# RIP Martha :(



## Kathryn666 (Dec 16, 2007)

We made the difficult decision this morning to have Martha put to sleep. She was getting no better and I was not prepared to let her suffer. I shall miss her so much as we have been through a lot together but at least I have her son and a nice scar on my wrist to remember her by. Anyway, sleep well sweetheart, love you


----------



## HABU (Mar 21, 2007)

my condolences...


----------



## Anj (Oct 24, 2007)

I'm so sorry. I know how your feeling I had to have my Chinese Water Dragon put to sleep this morning too :sad:



Rest in eace: our babies


----------



## Rexc (May 23, 2008)

*RIP Martha* I know how you feel my crested gecko died recently


----------



## benny (Apr 15, 2008)

awww we are so sorry for your loss . we had our boa put to sleep a couple of days ago and can truely understand how you feel. i still cry all the time and miss her so much.
Sleep Well Martha xx
hugs from jay and benny xx


----------



## Nyoka Malkia (Feb 28, 2007)

Oh no, I had no idea she was getting no better, but such a brave and un selfish choice you made to end her suffering, not easy to do in the slightest we all know how hard that is.

She was a gorgeous big girl and I feel lucky I got to see her a few months ago, and that I too have 2 gorgeous babies from her.

R.I.P darling.
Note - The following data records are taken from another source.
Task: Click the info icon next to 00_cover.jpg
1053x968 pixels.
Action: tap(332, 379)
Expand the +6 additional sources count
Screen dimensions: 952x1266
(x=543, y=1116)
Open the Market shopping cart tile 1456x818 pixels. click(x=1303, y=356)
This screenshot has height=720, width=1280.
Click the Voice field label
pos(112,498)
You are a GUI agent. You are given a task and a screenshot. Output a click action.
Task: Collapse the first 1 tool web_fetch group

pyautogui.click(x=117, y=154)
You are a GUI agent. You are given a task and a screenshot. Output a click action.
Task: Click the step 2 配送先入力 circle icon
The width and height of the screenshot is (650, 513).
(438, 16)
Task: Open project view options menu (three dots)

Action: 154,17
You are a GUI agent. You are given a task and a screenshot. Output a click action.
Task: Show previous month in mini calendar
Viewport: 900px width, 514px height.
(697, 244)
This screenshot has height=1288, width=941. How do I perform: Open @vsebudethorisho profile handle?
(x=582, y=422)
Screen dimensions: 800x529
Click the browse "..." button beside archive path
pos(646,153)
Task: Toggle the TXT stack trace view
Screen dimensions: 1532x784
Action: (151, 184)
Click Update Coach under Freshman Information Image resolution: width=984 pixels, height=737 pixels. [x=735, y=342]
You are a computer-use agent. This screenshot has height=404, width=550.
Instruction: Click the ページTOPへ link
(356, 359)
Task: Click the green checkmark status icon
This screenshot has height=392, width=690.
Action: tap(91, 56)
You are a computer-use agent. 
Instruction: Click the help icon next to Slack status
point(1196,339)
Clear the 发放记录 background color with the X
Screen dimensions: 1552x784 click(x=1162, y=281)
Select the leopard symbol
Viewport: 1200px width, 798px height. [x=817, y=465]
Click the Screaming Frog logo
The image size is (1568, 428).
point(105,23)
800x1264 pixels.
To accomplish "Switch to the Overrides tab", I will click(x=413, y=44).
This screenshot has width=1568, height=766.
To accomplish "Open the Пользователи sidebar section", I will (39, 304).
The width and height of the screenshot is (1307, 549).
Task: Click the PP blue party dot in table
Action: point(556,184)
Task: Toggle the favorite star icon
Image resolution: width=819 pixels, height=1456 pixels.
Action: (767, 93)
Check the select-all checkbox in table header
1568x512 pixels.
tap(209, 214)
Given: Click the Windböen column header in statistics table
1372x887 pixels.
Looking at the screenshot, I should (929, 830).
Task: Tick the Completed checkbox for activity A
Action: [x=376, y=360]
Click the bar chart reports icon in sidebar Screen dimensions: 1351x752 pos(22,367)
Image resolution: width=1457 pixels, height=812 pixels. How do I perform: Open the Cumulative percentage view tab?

Missed but not forgotten. xx


----------



## Kathryn666 (Dec 16, 2007)

Thank you all and my best wishes to all of you who have also lost pets recently x


----------



## GeckoLass (Nov 15, 2007)

Hi huni im so sorry for your loss  you done the right things shes not suffering now R.I.P Martha such a gorgeous girl Sleep well, I just lost my young royal around this time yesterday and cant sleep  i reaaly feel for you huni * big hug* xxx


----------